Gary Kreep appears about to make history. Just weeks after the U.S. Supreme Court denied him a hearing on his birth certificate case against President Barack Obama, it looks like the conservative constitutional attorney will land a seat on the Superior Court bench in San Diego County.
Voters countywide have given him a lead of 1,569 votes over highly endorsed longtime Deputy District Attorney Garland Peed, with 1,000 ballots countywide still to be counted. This is a lead of less than 1 percent.
Peed was endorsed by many of the Superior Court judges and had been given a high qualification ranking by the San Diego County Bar Association. The Bar Association gave Kreep a low ranking, noting that his opinions were swayed too much by his religious beliefs. Kreep heads up the U.S. Justice Foundation, a conservative political group based in Ramona, which has nationwide support.
"I feel very blessed by God," he told Patch Wednesday. "There's been no one else who has taken on the San Diego political and legal establishment and won a judge's seat. But I feel saddened that Jim Sills, the man who advised me on this campaign died the Friday after the election of a heart attack. A lot of people in this county owe their offices to Jim."
Patch will follow up with an indepth interview with Kreep.

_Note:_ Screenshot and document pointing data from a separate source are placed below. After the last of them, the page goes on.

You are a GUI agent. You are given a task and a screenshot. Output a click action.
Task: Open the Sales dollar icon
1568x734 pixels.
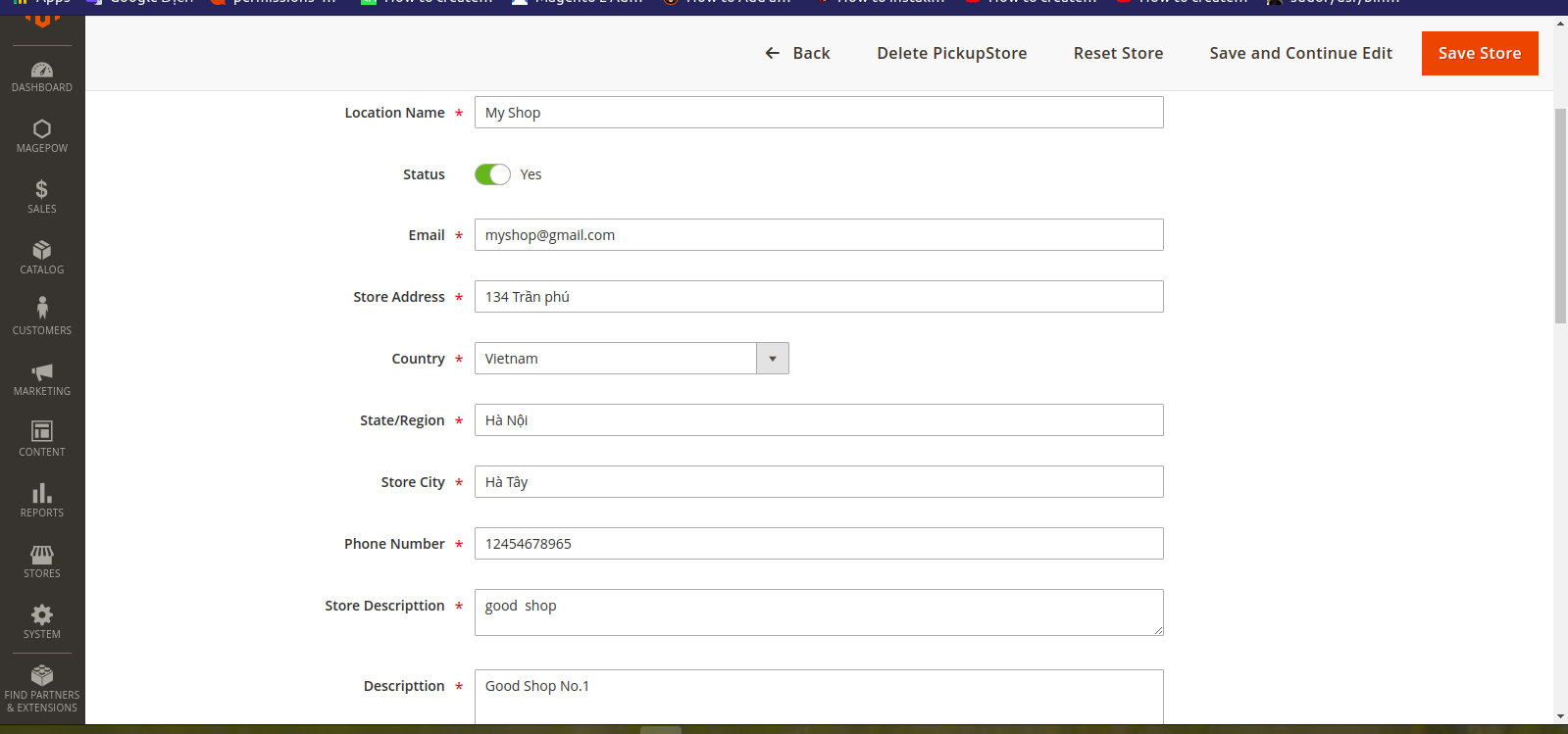[42, 190]
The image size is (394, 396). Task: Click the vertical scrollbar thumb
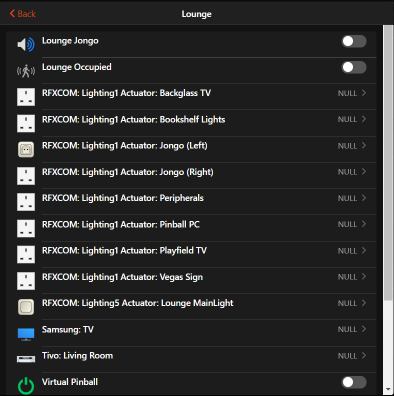click(x=388, y=163)
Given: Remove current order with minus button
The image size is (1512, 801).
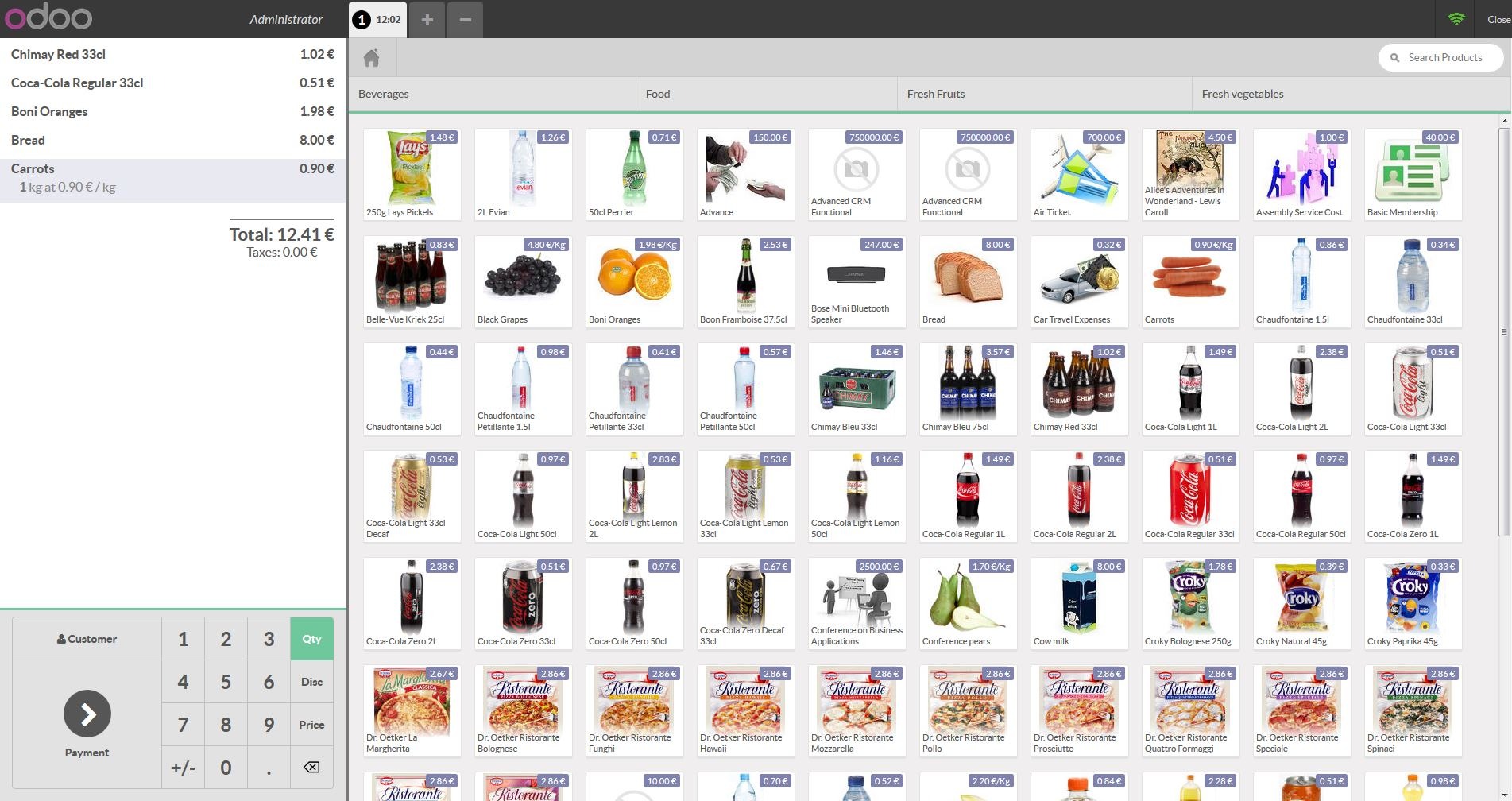Looking at the screenshot, I should 466,19.
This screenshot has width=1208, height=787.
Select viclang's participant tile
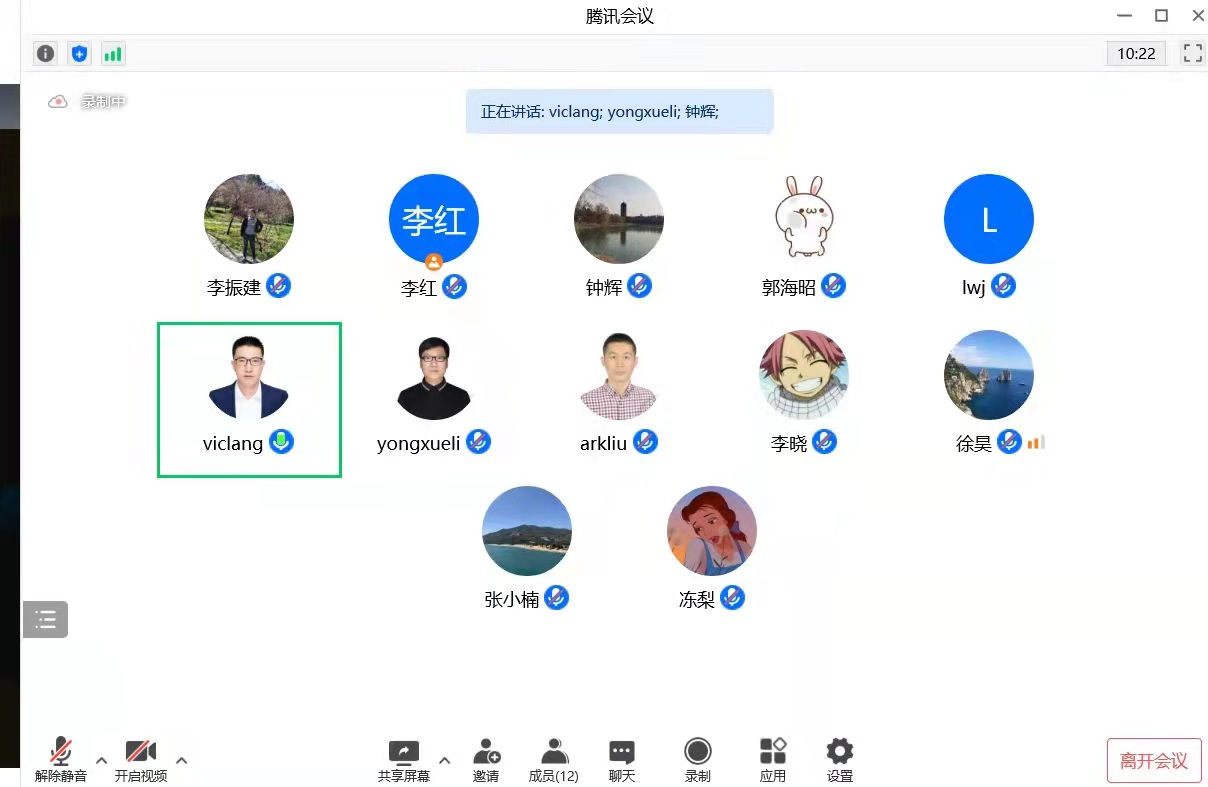(249, 399)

Peed told Patch on Wednesday, "I have moved on from the judicial race and I am focusing on my work at the DA's Office. I will leave commentary on the outcome to the experts on San Diego County politics. I wish Mr. Kreep well on the Bench."
One longtime San Diego political consultant told Patch that Kreep's win indicates voters' lack of knowledge about the candidates.
"This is reflective of how very little attention is paid to these judge votes," said Tom Shepard on Monday. Shepard has consulted for the San Diego mayoral campaigns of Nathan Fletcher, Jerry Sanders, Susan Golding and Roger Hedgecock, going back to the 1980s.
"Some people argue that electing judges is not the way to go because there's not enough information about them out there, but that's our system," he said. "The outcomes are often determined by random things. Kreep bought many statewide slate mailers put out by various organizations, which is a fairly inexpensive way to get one's name out there. This is a countywide vote, so it can be prohibitively expensive to get your name out."
Shepard said that usually the support of the local bar association and law enforcement is enough to carry a candidate.
Kreep is one of a few attorneys who have taken Obama eligibility cases to the U.S. Supreme Court; all have been denied a hearing. His case against Obama was originally rejected by the U.S. District Court in San Diego, on the basis that the court did not hold jurisdiction to hear such a case. The 9th Circuit Court of Appeals in Pasadena denied his appeal to have it revisited. He then filed it with the U.S. Supreme Court. Kreep told Patch in May 2011 that his case was the only one to make it as far as oral arguments in an appeals court at the time.
The hair's breadth of a margin of votes in Kreep's apparent Superior Court election begs the question of whether his opponents might request a recount. Any voter can request a recount, but they have to pay for it, Registrar of Voters Deborah Seiler told Patch on Monday.
"This was a countywide vote, so it would cost tens of thousands to recount all the ballots," she said.
One North County conservative who has known Kreep since their college days in San Diego told Patch that the results are "great news."
"I support him overall because of his conservative stance," said Calvin Lew, who works in the information technology field. "Most California judges are very liberal. They're not constitutionalists; they're activist judges."
Lew said he didn't think Kreep's birth certificate case was very significant in the big picture, and he wasn't bothered by the bar association's low ranking of Kreep.
"I don't know what his religious beliefs are," he said. "I'm on his email list but I'm busy. I don't follow him that closely."
New judges in San Diego county are usually given procedural duties such as arraignments, traffic and misdemeanor cases, to learn the system while working out of a variety of local courthouses, Superior Court spokeswoman Karen Dalton told Patch.
All countywide primary election results are still unofficial. Official results will be certified by the Registrar of Voters on July 3.